A look back on Chenango’s relationship with the bankrupt Norse Energy

NORWICH – Norse Energy Corp. announced Friday that its western New York-based U.S. subsidiary had filed a voluntary petition for Chapter 11 reorganization. The natural gas drilling company, which at one time held 130,000 acres under lease for natural gas in Chenango, Madison and Broome counties, fell into debt while waiting for regulatory changes in the state that would allow it to begin tapping shale formations.



Formerly known as Nornew, Inc., Norse Energy was active in western New York throughout the 1990s before appearing on the Chenango County landscape in 2006. Landowners, mostly in the northern towns of Smyrna, Plymouth and Preston, began entering into lease contracts with the Norwegian company for lucrative signing bonuses and production royalties. Norse targeted sandstone formations such as the Herkimer and Vernon, and drilled vertical wells using both pressurized air and low water level hydraulic fracturing to extract the natural gas.
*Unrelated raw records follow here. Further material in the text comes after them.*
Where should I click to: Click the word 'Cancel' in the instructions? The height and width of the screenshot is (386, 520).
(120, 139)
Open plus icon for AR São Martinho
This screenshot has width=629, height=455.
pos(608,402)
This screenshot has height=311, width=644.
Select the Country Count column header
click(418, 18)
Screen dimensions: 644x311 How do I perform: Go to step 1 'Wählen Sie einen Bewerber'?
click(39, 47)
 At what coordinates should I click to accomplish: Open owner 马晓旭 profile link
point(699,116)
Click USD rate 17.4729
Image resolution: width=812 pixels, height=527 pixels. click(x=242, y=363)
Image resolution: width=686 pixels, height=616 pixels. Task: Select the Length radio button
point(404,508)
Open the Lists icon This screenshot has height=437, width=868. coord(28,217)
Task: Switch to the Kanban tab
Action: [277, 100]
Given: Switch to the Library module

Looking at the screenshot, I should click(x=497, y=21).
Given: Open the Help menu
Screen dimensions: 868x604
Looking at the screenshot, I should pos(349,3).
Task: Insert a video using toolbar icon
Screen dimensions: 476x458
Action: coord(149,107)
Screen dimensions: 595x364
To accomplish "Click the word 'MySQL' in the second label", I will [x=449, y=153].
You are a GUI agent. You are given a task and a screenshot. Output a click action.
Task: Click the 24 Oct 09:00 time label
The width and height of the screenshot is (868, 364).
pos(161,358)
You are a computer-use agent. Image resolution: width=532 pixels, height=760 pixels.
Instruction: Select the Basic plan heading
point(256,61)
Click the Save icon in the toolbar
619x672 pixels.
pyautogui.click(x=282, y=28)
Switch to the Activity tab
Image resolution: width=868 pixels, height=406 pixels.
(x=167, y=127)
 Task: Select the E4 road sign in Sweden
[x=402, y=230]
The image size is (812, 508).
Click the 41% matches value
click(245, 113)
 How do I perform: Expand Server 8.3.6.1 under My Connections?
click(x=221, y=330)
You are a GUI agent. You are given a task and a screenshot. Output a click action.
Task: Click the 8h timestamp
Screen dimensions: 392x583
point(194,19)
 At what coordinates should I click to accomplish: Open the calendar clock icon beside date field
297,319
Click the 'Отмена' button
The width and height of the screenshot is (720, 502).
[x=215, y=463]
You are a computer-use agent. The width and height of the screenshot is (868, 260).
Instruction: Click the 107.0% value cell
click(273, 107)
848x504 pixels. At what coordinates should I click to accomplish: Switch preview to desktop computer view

About 40 wells were drilled here while the state and Department of Environmental Conservation worked to revise its regulatory framework for high water volume fracturing. Norse later built a 40-mile gathering system that delivered the gas north to the Dominion and Tennessee pipelines and west through a New York State Electric and Gas line. The company planned to eventually construct a 50-mile proprietary transportation system through Chenango County from Smyrna to Afton and south to the Millennium Transmission Pipeline.